My question was the first, the performance hit on having a bunch of extra threads sitting around in a listen loop waiting to be tossed a event, rather than just directly implementing normal function calls to efficiently move from event to event. Not only that, but the amount of code being written - it seems like a lot of work for very little extra functionality, not to mention extremely error prone (esp. for catching events "out of order"), though I could see the sense of it in large realtime games with many events happening simultaneously.
I don't have threads sat on listen loops for events. I use multithreading in my game, but so far only for very specific purposes (in my case, fluid rendering, which there's another thread about). The event system is completely inert until a part of the code decides to put together a packet of data and send an event, at which point everything that's registered as a listener has that data packet passed to a callback. As such, the coding required to create an entirely new type of event is pretty lightweight, just:
- Defining somewhere what the event is called, and what sort of data packet it sends (one line of code for basic data types)
- Having some part of the code send an event when it needs to (one line)
- Have another part of the code register as a listener (one line), store a handle to that registration, use the handle to de-register (one line), and provide a callback.
The "out of order" issue is a slightly bigger one in that depending on what sends the event, and when, callbacks can be called at any point during the game update loop. Generally this isn't an issue with sufficiently carefuly programming, but for the more complex cases my system also has an ability to "queue" events on a channel, which only get sent out when the channel is explicitly "flushed", so you can have much finer control over when that happens.
As for when I use the event system vs. when I just have stuff talk directly to each other, it's generally a case of common sense. Given that my primary reason for having the event system is to reduce dependencies as much as possible (to increase maintainability), I'll tend to use it to bridge the gap between parts of the code which I feel should be loosely-coupled anyway - so, the physics system, the rendering system, and the core gameplay code should be kept pretty seperate. Some systems, audio for instance, are entirely driven by events they receive, whereas some (input and some of the higher-level timing stuff) pretty much don't do anything except send events. But for parts of the code which are more tightly-coupled, say the animation system and the sprite manager, I tend to just have those work directly together. Similarly, I'm much more likely to use the events system when I don't know or care how many listeners there are, but where there could be anything between zero and many varied things that are interested than I am when I know that only one specific part of the game will need that information.

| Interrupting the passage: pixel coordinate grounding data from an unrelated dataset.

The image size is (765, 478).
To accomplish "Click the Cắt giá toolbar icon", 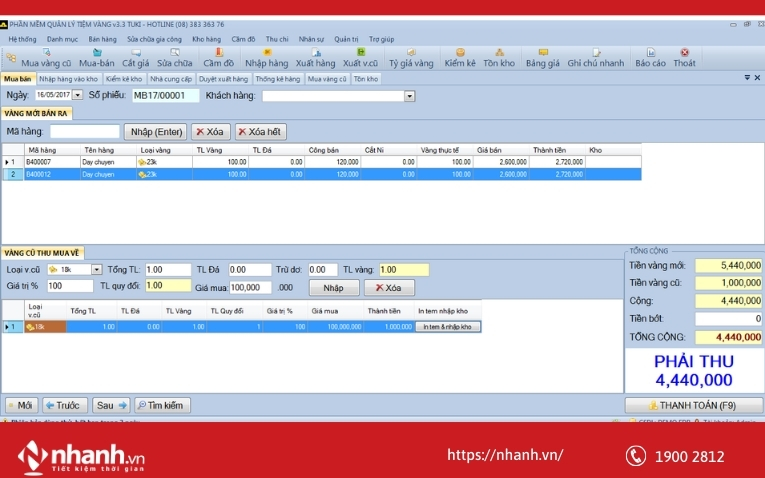I will (135, 57).
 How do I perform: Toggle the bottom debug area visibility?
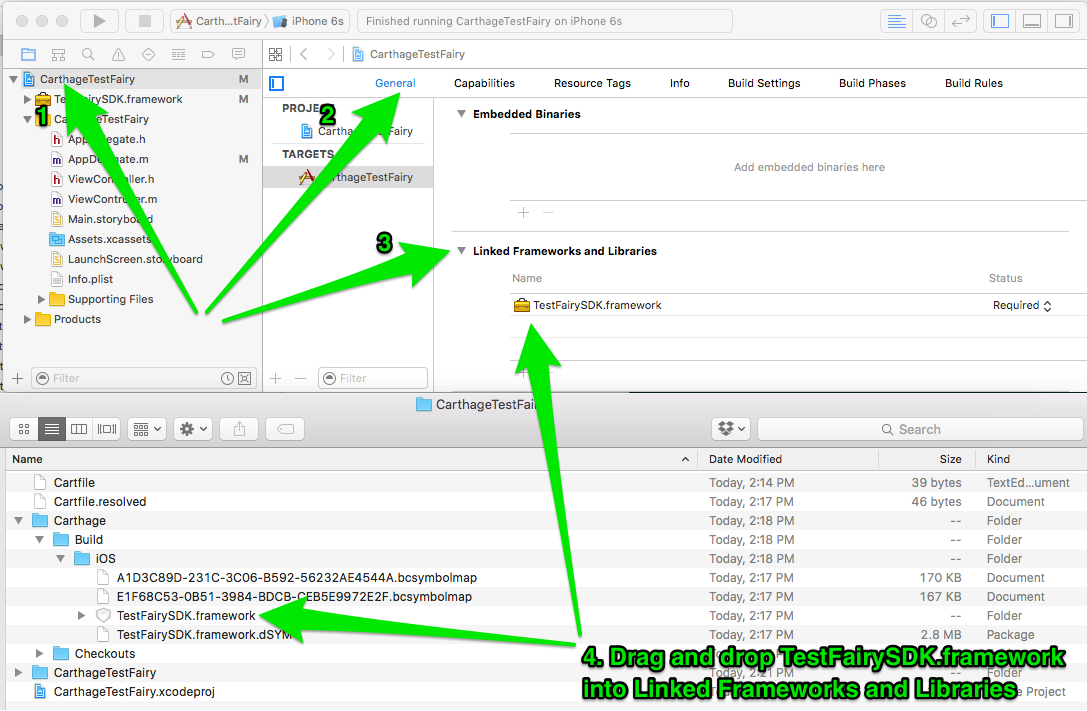point(1033,21)

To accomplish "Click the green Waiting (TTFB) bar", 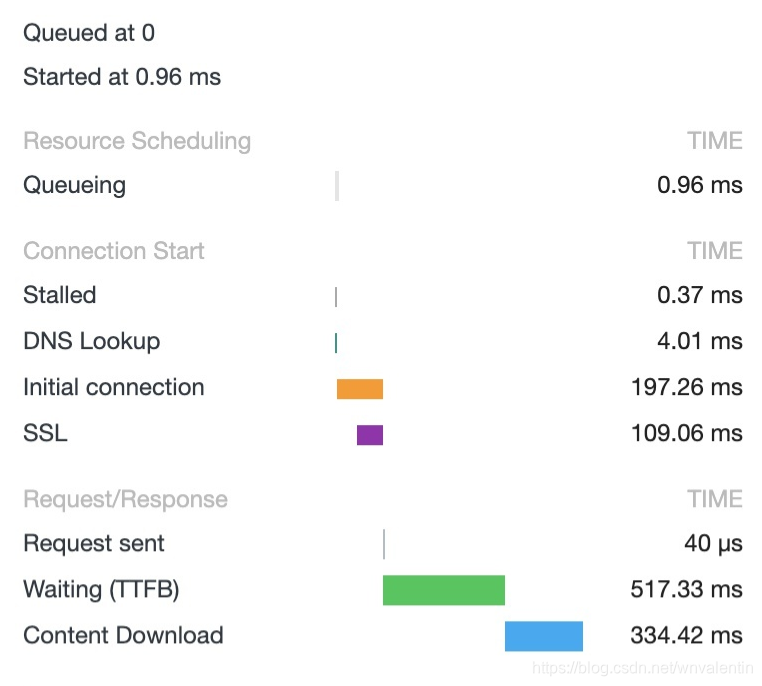I will click(x=444, y=590).
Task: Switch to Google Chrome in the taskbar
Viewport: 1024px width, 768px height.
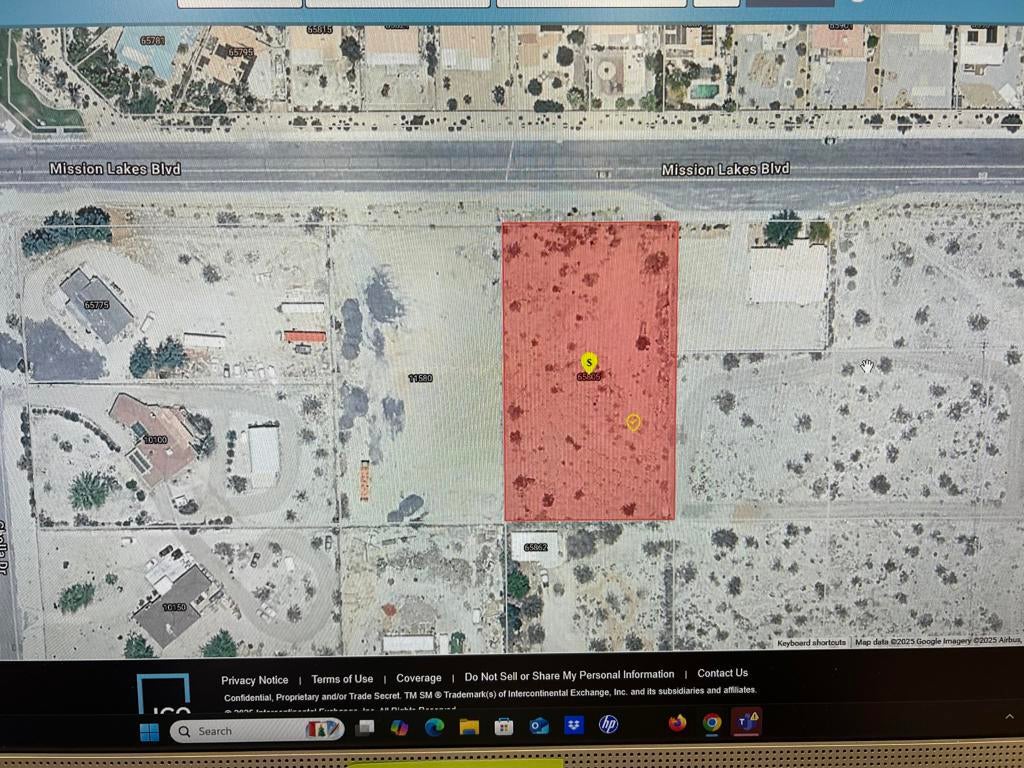Action: (712, 722)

Furthermore, to use your g for grenade key example, it must be kind of treacherous to design context-sensitive interfaces(like mouse selection) - I imagine you have to broadcast a second flag to all the listeners to tell them who the event is for, based on a state.
My example wasn't quite how I actually do things with input events, although it might be closer to that in future if I find it's better for me to do it that way. Currently my input system sends events for "key down", "key up", and "key is down this frame" along with an integer identifying which key the event is talking about. There are also events for "mouse button down", "mouse button up" and "mouse move" which send a struct containing the screen position of the mouse and (optionally) the button in question. With something like mouse selection, rather than have every game entity or HUD item have a callback to test seperately if they got clicked on a "mouse button down" (because running all those individual tests could get time-consuming if done that way), I'd have the Entity Manager be the listener, work out which entity got selected, and then act appropriately by storing the handle of the currently-selected entity, or by calling some method in that one entity to say "you've been clicked".